Semantic Search Engine Built with CocoIndex in 2 Days
These articles are AI-generated summaries. Please check the original sources for full details.
How I Built a Semantic Search Engine with CocoIndex
Linghua Jin built a semantic search engine using CocoIndex, achieving 30-second indexing for 500+ documents and 50ms query responses.
Why This Matters
Traditional keyword-based search fails to capture context, leading to poor user experiences. Semantic search, powered by vector embeddings, bridges this gap but requires efficient infrastructure. CocoIndex demonstrates how lightweight vector storage and embedding models can achieve sub-50ms query times, avoiding the complexity of traditional systems.
Key Insights
- “500+ markdown files indexed in 30 seconds” (Real-World Example)
- “Semantic embeddings allow ‘teaching computers’ to match ‘machine learning’” (Key Features)
- “Batch indexing improves performance for large document collections” (Performance Tips)
Working Example
# Install CocoIndex
pip install cocoindex
from cocoindex import CocoIndex
@cocoindex.flow_def(name="TextEmbedding")
def text_embedding_flow(flow_builder: cocoindex.FlowBuilder, data_scope: cocoindex.DataScope):
data_scope["documents"] = flow_builder.add_source(cocoindex.sources.LocalFile(path="markdown_files"))
doc_embeddings = data_scope.add_collector()
# Process and chunk documents
with data_scope["documents"].row() as doc:
doc["chunks"] = doc["content"].transform(
cocoindex.functions.SplitRecursively(),
language="markdown", chunk_size=2000, chunk_overlap=500
)
# Embed chunks and export to Postgres
with doc["chunks"].row() as chunk:
chunk["embedding"] = chunk["text"].transform(
cocoindex.functions.SentenceTransformerEmbed(
model="sentence-transformers/all-MiniLM-L6-v2"
)
)
doc_embeddings.collect(filename=doc["filename"], location=chunk["location"],
text=chunk["text"], embedding=chunk["embedding"])
# Perform semantic search
def search(pool: ConnectionPool, query: str, top_k: int = 5):
table_name = cocoindex.utils.get_target_storage_default_name(text_embedding_flow, "doc_embeddings")
query_vector = text_to_embedding.eval(query)

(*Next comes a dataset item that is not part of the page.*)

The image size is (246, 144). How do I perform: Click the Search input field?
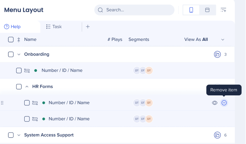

with pool.connection() as conn:
with conn.cursor() as cur:
cur.execute(f"""
SELECT filename, text, embedding <=> %s::vector AS distance
FROM {table_name} ORDER BY distance LIMIT %s
""", (query_vector, top_k))
return [
{"filename": row[0], "text": row[1], "score": 1.0 - row[2]}
for row in cur.fetchall()
]
Practical Applications
- Use Case: Documentation search with 500+ markdown files using semantic embeddings
- Pitfall: Choosing embedding dimensions without balancing accuracy and performance (e.g., 384 dimensions vs. higher-dimensional models)
References:
Continue reading
Next article
How I Installed Nagios on EC2 and Created My Own Disk Monitoring Plugin
Related Content
Hardening Astropy's Core Stability: Testing Raw C-Extensions
Reem Hamraz joins GSoC 2026 to harden Astropy's core stability by implementing low-level tests for Cython extensions.
Why I Built the 🕍 Cathedral Roo Architect Mode: A Technical Vision for Open-Source Game Development
Rebecca Susan Lemke explains her custom Roo mode for aligning cathedral-real, a Godot 4 open-world game and creative OS, with ethical, spec-driven development practices.
BorrowHood: Open-Source Community Rental Platform Built with FastAPI and SQLAlchemy
Wilhelm Tell launches BorrowHood, an open-source rental platform featuring 10,625 lines of Python and a 250-test suite for community resource sharing.